What the task asks
Each entry in the listing below should be returned precisely as it is.

Exercise data
↓↓↓

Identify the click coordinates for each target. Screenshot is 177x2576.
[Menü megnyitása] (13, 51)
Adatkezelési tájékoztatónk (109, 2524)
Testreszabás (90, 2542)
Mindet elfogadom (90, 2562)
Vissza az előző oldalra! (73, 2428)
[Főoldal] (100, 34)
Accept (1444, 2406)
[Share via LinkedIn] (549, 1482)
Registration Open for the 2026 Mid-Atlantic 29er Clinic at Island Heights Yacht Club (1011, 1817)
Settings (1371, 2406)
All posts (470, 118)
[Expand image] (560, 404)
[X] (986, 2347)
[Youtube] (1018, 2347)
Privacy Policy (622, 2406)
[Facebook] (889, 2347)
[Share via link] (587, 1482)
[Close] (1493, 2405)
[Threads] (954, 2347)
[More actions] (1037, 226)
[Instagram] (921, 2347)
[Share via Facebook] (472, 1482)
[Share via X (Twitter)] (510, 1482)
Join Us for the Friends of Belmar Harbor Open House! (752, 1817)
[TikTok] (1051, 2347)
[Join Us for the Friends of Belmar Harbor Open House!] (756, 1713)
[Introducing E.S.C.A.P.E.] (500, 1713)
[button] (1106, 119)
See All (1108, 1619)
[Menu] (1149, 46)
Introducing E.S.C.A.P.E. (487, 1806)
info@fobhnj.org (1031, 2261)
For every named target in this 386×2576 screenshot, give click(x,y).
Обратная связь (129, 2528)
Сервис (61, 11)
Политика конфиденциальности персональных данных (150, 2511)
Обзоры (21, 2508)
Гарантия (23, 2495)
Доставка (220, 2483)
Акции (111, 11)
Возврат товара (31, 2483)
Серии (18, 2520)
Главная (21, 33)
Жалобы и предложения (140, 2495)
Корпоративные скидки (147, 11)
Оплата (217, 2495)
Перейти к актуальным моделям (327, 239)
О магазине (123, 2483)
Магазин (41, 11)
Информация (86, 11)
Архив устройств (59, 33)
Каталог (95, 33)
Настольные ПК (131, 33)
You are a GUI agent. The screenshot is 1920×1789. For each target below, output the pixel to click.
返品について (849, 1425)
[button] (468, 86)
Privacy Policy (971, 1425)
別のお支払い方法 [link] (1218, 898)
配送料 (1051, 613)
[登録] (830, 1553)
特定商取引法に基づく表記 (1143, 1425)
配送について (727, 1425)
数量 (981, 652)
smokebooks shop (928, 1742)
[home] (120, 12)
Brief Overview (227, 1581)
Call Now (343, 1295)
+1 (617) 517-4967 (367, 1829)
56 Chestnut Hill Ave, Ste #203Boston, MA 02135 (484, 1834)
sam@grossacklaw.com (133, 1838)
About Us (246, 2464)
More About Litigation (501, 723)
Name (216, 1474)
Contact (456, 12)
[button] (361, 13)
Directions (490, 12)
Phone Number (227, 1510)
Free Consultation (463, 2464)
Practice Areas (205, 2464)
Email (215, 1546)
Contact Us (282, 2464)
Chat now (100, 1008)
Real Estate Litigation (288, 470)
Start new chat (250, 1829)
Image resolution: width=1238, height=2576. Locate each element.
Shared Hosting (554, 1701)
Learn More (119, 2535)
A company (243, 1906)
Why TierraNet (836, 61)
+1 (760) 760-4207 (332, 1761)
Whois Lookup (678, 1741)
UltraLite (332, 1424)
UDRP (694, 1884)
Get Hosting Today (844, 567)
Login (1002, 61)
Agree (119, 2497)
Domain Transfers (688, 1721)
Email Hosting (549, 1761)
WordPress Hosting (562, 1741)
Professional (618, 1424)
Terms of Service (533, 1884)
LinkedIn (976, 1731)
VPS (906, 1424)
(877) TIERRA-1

↑↑↑

Written reply
Identify the click coordinates for each target. Screenshot is 177x2576.
[Menü megnyitása] (13, 51)
Adatkezelési tájékoztatónk (109, 2524)
Testreszabás (90, 2542)
Mindet elfogadom (90, 2562)
Vissza az előző oldalra! (73, 2428)
[Főoldal] (100, 34)
Accept (1444, 2406)
[Share via LinkedIn] (549, 1482)
Registration Open for the 2026 Mid-Atlantic 29er Clinic at Island Heights Yacht Club (1011, 1817)
Settings (1371, 2406)
All posts (470, 118)
[Expand image] (560, 404)
[X] (986, 2347)
[Youtube] (1018, 2347)
Privacy Policy (622, 2406)
[Facebook] (889, 2347)
[Share via link] (587, 1482)
[Close] (1493, 2405)
[Threads] (954, 2347)
[More actions] (1037, 226)
[Instagram] (921, 2347)
[Share via Facebook] (472, 1482)
[Share via X (Twitter)] (510, 1482)
Join Us for the Friends of Belmar Harbor Open House! (752, 1817)
[TikTok] (1051, 2347)
[Join Us for the Friends of Belmar Harbor Open House!] (756, 1713)
[Introducing E.S.C.A.P.E.] (500, 1713)
[button] (1106, 119)
See All (1108, 1619)
[Menu] (1149, 46)
Introducing E.S.C.A.P.E. (487, 1806)
info@fobhnj.org (1031, 2261)
For every named target in this 386×2576 screenshot, give click(x,y).
Обратная связь (129, 2528)
Сервис (61, 11)
Политика конфиденциальности персональных данных (150, 2511)
Обзоры (21, 2508)
Гарантия (23, 2495)
Доставка (220, 2483)
Акции (111, 11)
Возврат товара (31, 2483)
Серии (18, 2520)
Главная (21, 33)
Жалобы и предложения (140, 2495)
Корпоративные скидки (147, 11)
Оплата (217, 2495)
Перейти к актуальным моделям (327, 239)
О магазине (123, 2483)
Магазин (41, 11)
Информация (86, 11)
Архив устройств (59, 33)
Каталог (95, 33)
Настольные ПК (131, 33)
You are a GUI agent. The screenshot is 1920×1789. For each target below, output the pixel to click.
返品について (849, 1425)
[button] (468, 86)
Privacy Policy (971, 1425)
別のお支払い方法 [link] (1218, 898)
配送料 (1051, 613)
[登録] (830, 1553)
特定商取引法に基づく表記 (1143, 1425)
配送について (727, 1425)
数量 (981, 652)
smokebooks shop (928, 1742)
[home] (120, 12)
Brief Overview (227, 1581)
Call Now (343, 1295)
+1 (617) 517-4967 (367, 1829)
56 Chestnut Hill Ave, Ste #203Boston, MA 02135 (484, 1834)
sam@grossacklaw.com (133, 1838)
About Us (246, 2464)
More About Litigation (501, 723)
Name (216, 1474)
Contact (456, 12)
[button] (361, 13)
Directions (490, 12)
Phone Number (227, 1510)
Free Consultation (463, 2464)
Practice Areas (205, 2464)
Email (215, 1546)
Contact Us (282, 2464)
Chat now (100, 1008)
Real Estate Litigation (288, 470)
Start new chat (250, 1829)
Image resolution: width=1238, height=2576. Locate each element.
Shared Hosting (554, 1701)
Learn More (119, 2535)
A company (243, 1906)
Why TierraNet (836, 61)
+1 (760) 760-4207 (332, 1761)
Whois Lookup (678, 1741)
UltraLite (332, 1424)
UDRP (694, 1884)
Get Hosting Today (844, 567)
Login (1002, 61)
Agree (119, 2497)
Domain Transfers (688, 1721)
Email Hosting (549, 1761)
WordPress Hosting (562, 1741)
Professional (618, 1424)
Terms of Service (533, 1884)
LinkedIn (976, 1731)
VPS (906, 1424)
(877) TIERRA-1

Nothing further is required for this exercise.